Herding is becoming more difficult in high alpine regions as glaciers are disappearing, reducing the stream-flows that support pasture and provide drinking water to herds and people. Additionally, rain and temperature patterns are becoming more unpredictable, disrupting the seasonal patterns that have long guided Quechua communities’ decisions to shift their herds between pastures. During the rainy season, the herds graze on valley floors where precipitation fuels plant growth, whereas during the drier season herders bring their animals higher up the mountains to areas where glacial meltwater supports rich meadows.
These annual movements of animals have been greatly impacted by increasing global temperatures and changes to rain patterns. In areas where glaciers have drastically shrunk or disappeared, pastures receive little water in the drier months.

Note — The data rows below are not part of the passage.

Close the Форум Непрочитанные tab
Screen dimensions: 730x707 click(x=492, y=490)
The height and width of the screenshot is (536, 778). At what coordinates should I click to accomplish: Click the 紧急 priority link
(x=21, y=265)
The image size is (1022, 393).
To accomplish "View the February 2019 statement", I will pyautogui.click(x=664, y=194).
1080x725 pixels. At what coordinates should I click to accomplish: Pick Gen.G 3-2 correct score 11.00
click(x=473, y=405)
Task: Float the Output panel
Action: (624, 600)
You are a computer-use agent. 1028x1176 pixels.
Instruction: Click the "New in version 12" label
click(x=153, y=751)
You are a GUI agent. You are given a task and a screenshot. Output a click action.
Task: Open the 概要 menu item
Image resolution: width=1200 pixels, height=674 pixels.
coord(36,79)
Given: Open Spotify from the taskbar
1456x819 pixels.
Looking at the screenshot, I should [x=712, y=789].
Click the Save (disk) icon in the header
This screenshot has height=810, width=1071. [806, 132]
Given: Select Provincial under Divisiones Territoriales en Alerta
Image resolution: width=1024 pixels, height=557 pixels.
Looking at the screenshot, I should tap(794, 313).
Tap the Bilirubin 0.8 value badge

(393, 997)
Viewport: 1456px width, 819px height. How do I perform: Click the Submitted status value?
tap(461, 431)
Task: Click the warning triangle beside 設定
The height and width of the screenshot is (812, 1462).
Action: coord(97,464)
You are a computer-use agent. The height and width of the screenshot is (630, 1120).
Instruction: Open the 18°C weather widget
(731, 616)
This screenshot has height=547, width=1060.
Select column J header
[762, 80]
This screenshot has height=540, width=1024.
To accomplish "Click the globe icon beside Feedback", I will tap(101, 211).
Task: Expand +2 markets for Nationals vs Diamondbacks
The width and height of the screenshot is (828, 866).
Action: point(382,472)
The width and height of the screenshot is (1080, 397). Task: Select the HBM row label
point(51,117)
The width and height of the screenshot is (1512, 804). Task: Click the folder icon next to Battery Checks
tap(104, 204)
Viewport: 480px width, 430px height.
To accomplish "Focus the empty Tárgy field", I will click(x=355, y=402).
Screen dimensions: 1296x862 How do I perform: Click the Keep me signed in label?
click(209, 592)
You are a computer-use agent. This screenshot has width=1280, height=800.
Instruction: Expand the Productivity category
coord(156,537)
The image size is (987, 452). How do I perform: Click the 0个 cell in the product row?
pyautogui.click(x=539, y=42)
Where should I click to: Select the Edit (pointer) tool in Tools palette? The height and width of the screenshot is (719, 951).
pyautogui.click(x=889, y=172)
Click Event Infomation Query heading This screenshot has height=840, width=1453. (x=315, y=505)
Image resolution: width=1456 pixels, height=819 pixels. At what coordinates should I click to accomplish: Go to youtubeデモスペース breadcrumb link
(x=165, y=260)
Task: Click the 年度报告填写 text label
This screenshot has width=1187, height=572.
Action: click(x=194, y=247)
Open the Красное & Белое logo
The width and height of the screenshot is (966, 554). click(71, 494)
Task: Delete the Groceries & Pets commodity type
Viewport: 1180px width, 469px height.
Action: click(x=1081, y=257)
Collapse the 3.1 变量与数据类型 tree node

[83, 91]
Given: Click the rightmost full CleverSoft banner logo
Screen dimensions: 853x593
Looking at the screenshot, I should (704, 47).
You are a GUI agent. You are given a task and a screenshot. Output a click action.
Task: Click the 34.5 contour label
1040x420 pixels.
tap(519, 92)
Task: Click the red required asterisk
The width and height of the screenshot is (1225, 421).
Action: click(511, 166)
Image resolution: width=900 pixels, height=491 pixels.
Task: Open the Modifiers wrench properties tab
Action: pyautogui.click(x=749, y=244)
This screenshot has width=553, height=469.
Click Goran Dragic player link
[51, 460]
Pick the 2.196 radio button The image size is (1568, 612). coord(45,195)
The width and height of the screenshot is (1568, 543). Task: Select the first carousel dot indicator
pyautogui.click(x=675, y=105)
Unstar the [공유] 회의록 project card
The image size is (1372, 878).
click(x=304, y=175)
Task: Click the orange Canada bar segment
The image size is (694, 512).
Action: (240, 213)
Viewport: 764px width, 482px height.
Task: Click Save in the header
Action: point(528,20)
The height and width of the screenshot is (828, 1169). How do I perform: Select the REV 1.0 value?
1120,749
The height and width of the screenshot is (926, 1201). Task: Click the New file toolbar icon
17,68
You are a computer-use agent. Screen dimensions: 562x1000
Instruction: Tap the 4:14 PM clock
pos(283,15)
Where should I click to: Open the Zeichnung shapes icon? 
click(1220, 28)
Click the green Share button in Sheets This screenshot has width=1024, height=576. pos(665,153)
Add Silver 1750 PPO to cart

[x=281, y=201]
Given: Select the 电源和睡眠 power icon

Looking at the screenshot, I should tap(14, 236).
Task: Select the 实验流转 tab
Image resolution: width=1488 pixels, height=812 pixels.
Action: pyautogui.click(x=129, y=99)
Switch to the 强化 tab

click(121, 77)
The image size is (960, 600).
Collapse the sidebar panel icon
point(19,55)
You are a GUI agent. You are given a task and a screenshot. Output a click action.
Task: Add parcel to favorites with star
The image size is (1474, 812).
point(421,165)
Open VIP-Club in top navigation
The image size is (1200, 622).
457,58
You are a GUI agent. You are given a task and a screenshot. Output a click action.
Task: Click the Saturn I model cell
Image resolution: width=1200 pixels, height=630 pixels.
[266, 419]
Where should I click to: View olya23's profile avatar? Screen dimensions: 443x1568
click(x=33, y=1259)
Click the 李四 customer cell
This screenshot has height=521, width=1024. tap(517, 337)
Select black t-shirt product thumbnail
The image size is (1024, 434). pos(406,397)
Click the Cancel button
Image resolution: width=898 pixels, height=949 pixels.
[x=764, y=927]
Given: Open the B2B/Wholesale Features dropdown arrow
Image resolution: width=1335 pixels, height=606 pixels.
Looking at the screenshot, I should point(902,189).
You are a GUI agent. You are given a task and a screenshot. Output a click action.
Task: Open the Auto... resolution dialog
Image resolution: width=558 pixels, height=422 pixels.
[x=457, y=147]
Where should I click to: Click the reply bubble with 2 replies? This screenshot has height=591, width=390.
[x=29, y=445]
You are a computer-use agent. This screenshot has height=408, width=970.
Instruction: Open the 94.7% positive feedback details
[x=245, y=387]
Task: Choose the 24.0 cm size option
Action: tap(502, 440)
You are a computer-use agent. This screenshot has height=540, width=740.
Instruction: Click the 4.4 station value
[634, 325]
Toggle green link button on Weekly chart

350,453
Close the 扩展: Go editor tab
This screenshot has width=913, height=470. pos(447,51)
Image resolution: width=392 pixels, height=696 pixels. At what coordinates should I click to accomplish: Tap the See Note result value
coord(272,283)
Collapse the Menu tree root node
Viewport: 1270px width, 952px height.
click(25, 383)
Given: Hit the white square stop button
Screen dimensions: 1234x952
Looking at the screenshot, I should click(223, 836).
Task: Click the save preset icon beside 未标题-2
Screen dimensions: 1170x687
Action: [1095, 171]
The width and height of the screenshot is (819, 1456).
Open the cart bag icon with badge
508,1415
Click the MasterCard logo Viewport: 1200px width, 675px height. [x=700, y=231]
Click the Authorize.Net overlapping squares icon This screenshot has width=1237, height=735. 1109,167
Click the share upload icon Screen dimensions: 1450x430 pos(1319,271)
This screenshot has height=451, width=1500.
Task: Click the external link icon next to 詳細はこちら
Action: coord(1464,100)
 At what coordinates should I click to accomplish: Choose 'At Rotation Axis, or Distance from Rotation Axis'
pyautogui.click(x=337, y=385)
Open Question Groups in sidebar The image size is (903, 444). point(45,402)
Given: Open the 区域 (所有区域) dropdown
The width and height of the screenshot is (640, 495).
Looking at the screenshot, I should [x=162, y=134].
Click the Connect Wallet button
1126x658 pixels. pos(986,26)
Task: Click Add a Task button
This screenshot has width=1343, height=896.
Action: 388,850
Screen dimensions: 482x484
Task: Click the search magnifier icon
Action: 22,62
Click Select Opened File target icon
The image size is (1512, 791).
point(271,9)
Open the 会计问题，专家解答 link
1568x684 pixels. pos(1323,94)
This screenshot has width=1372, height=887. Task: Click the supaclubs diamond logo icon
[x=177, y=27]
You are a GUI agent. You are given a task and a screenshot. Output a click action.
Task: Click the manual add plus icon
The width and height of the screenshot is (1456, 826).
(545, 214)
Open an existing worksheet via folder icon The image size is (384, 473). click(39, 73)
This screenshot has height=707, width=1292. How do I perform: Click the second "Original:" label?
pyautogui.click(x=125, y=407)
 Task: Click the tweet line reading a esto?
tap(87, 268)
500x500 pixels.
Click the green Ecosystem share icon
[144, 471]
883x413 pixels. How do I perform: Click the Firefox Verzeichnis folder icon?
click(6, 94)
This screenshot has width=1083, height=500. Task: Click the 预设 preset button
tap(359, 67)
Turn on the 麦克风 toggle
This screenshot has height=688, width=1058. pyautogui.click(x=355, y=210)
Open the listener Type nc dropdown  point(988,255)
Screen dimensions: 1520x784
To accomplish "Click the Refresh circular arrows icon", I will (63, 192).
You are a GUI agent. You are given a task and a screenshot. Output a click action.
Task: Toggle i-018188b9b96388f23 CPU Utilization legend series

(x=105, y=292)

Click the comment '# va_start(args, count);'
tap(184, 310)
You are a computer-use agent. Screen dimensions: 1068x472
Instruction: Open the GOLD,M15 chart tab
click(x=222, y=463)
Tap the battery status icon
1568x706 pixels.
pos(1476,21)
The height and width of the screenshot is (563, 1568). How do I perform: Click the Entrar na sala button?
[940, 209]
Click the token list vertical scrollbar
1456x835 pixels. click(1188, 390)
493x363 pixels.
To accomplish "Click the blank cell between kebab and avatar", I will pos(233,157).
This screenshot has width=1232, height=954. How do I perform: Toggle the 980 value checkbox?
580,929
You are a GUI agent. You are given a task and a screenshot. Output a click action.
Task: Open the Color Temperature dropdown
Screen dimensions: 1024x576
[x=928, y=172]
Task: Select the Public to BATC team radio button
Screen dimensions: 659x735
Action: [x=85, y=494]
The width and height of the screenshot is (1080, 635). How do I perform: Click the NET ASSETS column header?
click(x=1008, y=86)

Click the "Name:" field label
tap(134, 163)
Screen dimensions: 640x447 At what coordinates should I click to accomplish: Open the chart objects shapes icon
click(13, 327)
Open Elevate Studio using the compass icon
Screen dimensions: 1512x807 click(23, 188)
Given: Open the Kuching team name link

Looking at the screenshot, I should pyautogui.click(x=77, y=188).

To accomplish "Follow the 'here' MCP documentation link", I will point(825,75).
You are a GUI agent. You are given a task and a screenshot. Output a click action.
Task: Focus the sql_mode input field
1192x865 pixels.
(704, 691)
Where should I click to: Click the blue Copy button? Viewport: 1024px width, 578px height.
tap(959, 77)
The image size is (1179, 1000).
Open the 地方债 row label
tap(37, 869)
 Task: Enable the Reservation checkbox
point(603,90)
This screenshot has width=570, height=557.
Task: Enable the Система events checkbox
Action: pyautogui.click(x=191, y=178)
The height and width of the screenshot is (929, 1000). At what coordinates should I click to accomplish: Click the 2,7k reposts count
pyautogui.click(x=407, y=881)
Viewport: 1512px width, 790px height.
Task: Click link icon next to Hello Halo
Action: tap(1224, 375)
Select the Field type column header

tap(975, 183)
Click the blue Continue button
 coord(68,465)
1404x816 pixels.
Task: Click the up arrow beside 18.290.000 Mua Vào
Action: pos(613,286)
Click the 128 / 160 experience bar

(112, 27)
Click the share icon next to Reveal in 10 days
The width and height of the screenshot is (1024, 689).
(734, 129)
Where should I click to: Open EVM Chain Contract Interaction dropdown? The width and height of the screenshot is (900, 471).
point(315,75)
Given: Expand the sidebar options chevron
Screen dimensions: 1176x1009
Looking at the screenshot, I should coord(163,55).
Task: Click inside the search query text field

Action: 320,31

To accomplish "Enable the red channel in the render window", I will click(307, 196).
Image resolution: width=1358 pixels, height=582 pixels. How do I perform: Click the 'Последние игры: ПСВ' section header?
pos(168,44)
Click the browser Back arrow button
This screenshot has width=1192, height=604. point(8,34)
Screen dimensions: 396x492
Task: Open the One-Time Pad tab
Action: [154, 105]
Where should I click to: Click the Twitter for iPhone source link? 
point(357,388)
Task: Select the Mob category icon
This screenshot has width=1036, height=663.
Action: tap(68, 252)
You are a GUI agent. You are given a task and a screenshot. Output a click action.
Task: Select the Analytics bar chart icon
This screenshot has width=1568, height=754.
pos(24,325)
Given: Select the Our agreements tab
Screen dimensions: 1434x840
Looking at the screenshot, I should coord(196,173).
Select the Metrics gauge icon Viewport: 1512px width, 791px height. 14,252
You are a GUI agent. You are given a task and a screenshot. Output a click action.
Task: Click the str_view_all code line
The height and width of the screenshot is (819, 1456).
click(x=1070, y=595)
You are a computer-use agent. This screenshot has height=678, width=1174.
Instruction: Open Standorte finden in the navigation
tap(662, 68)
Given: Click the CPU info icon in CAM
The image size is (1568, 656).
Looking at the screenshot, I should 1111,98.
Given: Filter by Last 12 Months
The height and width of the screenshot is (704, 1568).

In areas where glacial-fed grasses still grow, changes to rain intensity and frequency have made planning herd movements more difficult.
Caine, a researcher with the University of Michigan, noticed during 22 months of fieldwork in Chillca, Peru that predictable pasture rotation is essential in this community. “As the seasons change, the alpaca herds need to be rotated to decrease stress on wetland ecosystems,” Caine told GlacierHub. “However, unpredictable seasonal patterns mean that herds have to continue to be pastured on depleted grasslands, causing nutritional distress and a cascade of health impacts for humans and animals alike.”
To help communities adapt to these changes and maintain flourishing animal herds, development initiatives from organizations such as Heifer International, an international nonprofit promoting agricultural development, have held workshops to teach herders technical breeding, feeding, and harvesting techniques. Most of these workshops, which are taught in Spanish with technical language, instruct herders on the use of technical tools.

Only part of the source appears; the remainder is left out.